Recently, I feel bonded to a woman I “met” on ig. She is an entrepreneur, running two businesses. She’s fierce and funny and we both love, among other things, brunch and words. I cheer on her work and she has reached out to support my writing.
Someone who can see you and wants to spur you to success is someone to seek out. We find connections and we bond, regardless of circumstance.
In the spring, a person I have seen at the co-op said hello. We used to chat at the register, but I didn’t think it was anything more than polite conversation. One day, when I was wearing a burgundy sweater and grey pants and my trusty black clogs, he commented that I looked really pretty. I held my breath and said thank you. We chatted a little bit more and exchanged our names. Then a few days later, we each gave our phone numbers. We had a first date. It’s exciting and more fun than I have ever had in my entire life. As we ease into the end of summer and the transition into fall, I wonder. Maybe it will become something significant, maybe it ends as a summer fling. I don’t know and I have no attachment or any expectation. I welcome and I let him flow into my life. He welcomes me with no attachment or expectation. This is the first time that I have been able to understand and participate in the deep connection and deep release that is that bond of friendship, of togetherness, of letting one be, and of letting one go (even if they stay or go from your life).
You find the friendships and you feed them. You fight for them.

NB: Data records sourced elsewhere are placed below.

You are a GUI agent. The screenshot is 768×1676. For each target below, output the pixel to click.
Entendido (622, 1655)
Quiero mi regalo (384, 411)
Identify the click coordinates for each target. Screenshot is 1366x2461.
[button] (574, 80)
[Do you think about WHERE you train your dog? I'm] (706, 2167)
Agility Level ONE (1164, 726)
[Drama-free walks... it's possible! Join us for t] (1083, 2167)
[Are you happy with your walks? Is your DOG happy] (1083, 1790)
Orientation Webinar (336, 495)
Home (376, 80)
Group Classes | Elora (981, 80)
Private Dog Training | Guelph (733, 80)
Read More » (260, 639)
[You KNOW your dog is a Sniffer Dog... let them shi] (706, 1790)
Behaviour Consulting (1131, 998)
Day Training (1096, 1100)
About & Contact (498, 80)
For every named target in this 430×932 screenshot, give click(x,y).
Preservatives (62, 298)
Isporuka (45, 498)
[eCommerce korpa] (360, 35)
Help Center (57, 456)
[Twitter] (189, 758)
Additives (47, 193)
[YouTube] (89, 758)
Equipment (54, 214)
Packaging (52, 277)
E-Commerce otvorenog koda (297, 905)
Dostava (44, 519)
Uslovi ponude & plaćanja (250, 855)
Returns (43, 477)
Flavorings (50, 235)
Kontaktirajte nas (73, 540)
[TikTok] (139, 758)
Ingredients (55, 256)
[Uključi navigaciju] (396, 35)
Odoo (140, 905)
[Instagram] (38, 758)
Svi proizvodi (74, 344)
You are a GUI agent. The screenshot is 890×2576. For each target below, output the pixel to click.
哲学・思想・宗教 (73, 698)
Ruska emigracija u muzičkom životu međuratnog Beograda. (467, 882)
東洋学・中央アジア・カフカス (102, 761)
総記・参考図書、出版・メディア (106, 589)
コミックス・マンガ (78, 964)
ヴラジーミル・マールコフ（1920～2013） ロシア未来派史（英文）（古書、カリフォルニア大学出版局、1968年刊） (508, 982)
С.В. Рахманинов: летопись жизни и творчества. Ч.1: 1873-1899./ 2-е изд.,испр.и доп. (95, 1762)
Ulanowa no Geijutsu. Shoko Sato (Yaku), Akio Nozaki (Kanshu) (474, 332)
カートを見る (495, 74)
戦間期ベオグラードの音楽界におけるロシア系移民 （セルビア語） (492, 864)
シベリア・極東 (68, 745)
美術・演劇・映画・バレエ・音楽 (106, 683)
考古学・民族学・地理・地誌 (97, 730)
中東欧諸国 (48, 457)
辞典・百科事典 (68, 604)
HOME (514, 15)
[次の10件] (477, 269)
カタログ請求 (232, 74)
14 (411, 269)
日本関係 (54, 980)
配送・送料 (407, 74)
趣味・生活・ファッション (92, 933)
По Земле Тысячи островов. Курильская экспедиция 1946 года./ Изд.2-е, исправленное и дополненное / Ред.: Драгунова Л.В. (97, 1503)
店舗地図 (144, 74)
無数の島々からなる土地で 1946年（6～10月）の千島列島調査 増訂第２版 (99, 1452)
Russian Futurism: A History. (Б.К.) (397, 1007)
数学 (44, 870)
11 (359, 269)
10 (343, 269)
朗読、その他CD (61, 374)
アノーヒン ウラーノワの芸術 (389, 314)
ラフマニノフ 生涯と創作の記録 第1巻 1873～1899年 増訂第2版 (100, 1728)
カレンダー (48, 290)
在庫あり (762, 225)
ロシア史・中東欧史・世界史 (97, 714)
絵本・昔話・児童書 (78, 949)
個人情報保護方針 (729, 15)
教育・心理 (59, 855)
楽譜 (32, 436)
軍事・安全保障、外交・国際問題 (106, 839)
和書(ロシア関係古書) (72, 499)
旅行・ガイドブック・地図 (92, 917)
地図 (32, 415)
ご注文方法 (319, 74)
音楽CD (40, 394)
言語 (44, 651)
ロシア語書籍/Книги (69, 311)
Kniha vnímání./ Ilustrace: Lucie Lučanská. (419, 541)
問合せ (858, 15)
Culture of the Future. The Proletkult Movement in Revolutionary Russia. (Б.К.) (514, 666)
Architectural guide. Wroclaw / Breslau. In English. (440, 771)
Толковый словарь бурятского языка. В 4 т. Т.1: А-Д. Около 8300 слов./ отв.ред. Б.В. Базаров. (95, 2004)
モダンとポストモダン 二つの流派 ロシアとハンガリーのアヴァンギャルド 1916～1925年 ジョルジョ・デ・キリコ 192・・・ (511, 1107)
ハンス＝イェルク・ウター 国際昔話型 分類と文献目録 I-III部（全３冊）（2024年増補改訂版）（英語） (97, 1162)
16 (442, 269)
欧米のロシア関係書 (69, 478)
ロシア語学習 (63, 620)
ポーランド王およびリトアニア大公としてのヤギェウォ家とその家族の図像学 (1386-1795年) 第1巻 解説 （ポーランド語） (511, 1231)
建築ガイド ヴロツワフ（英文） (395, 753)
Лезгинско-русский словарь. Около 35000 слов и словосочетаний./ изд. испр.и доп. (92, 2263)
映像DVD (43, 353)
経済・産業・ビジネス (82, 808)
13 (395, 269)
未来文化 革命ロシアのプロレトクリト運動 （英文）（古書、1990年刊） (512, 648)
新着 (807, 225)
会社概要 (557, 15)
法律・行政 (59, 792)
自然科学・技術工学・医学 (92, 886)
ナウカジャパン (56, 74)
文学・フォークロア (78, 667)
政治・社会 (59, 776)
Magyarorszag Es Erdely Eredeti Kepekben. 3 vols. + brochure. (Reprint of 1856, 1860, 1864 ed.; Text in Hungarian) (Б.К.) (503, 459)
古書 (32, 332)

You make an effort. You retreat and give space where needed. You don’t take them for granted. You reach out in times of grief and tragedy. You say hello on a regular day. You type out a greeting. You lose touch with some and deliberately cut ties with others. You share a pot of coffee and smiles. You fight and recover and forgive. You cheer someone on, even from a distance. You bond over mutual interests. You take and welcome people where they can meet you and where you can meet them. You let the friendships and people be as they are. The struggle with others usually begins because we expect something beyond what someone else can give in our intimate and casual relationships.
Friendships are found and forged and fulfilled. We come together. We let go.